Please continue the forum thread about reading an HDF5 file on S3 through kerchunk and zarr from the point where it stops.

Document extract -
start
RichardScottOZ commented 2 years ago

Yours look good.

martindurant commented 2 years ago

I think your issue was in

fsspec.get_mapper("reference://", fo=out)

you needed

fsspec.get_mapper("reference://", fo=out, remote_protocol="s3")

and any S3 FS options in a dict remote_options.

RichardScottOZ commented 2 years ago

Thank you!

So something like this?

r_opts = {
    "key": creds['AWS_ACCESS_KEY_ID'],
    "secret": creds['AWS_SECRET_ACCESS_KEY'],
    "client_kwargs": {"region_name": "us-west-2"},
}

f = open("s3://bananasplits/10074post.geoh5", "rb")
h = kerchunk.hdf.SingleHdf5ToZarr(f, url="s3://bananasplits/10074post.geoh5")
out = h.translate()
m = fsspec.get_mapper("reference://", fo=out, remote_protocol="s3", remote_options=r_opts)
z = zarr.open(m)
martindurant commented 2 years ago

Yes, assuming open is acting on an s3fs instance with the same options.

RichardScottOZ commented 2 years ago

so, updating?

s3fs_use = s3fs.S3FileSystem(profile='bananasplitsprofile')  ##same as r_ropts is using

r_opts = {
    "key": creds['AWS_ACCESS_KEY_ID'],
    "secret": creds['AWS_SECRET_ACCESS_KEY'],
    "client_kwargs": {"region_name": "us-west-2"},
}

f = s3fs_use.open("s3://bananasplits/10074post.geoh5", "rb")
h = kerchunk.hdf.SingleHdf5ToZarr(f, url="s3://bananasplits/10074post.geoh5")
out = h.translate()
m = fsspec.get_mapper("reference://", fo=out, remote_protocol="s3", remote_options=r_opts)
z = zarr.open(m)
RichardScottOZ commented 2 years ago

image

RichardScottOZ commented 2 years ago

Thanks again, Martin. Now I just need to make 100K more.

RichardScottOZ commented 2 years ago

Ok, so trying just as a test:

mzz = MultiZarrToZarr(
    [singles],
    #concat_dims = ["X","Y","Z"],
    concat_dims = None,
    coo_map={"X":"data:GEOSCIENCE/Groups/{cde1051f-49d2-4269-95d4-ec888c5b322a}/Objects/{5ffef508-fa02-4afa-8e5d-dcc3e28d1e12}/U cell delimiters/",
    "Y":"data:GEOSCIENCE/Groups/{cde1051f-49d2-4269-95d4-ec888c5b322a}/Objects/{5ffef508-fa02-4afa-8e5d-dcc3e28d1e12}/V cell delimiters",
    "Z":"data:GEOSCIENCE/Groups/{cde1051f-49d2-4269-95d4-ec888c5b322a}/Objects/{5ffef508-fa02-4afa-8e5d-dcc3e28d1e12}/Z cell delimiters"},
    remote_protocol="s3",
    # remote_options={'anon': False},
    remote_options=r_opts,
    # concat_dims=["time"]
)
end
Information supplied -
start
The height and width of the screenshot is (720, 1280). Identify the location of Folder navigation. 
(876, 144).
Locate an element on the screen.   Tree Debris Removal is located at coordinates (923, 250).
end
Written answer -
out = mzz.translate()

gives an error

Traceback (most recent call last):
  File "C:\Users\rscott\AppData\Local\Continuum\anaconda3\envs\stuartshelf\lib\site-packages\IPython\core\interactiveshell.py", line 3457, in run_code
    exec(code_obj, self.user_global_ns, self.user_ns)
  File "<ipython-input-2-c34072a7a6d6>", line 1, in <module>
    runfile('C:/Users/rscott/OneDrive - OZ Minerals/Exploration2022/Block-Golem/src/Xarray-hdf5.py', wdir='C:/Users/rscott/OneDrive - OZ Minerals/Exploration2022/Block-Golem/src')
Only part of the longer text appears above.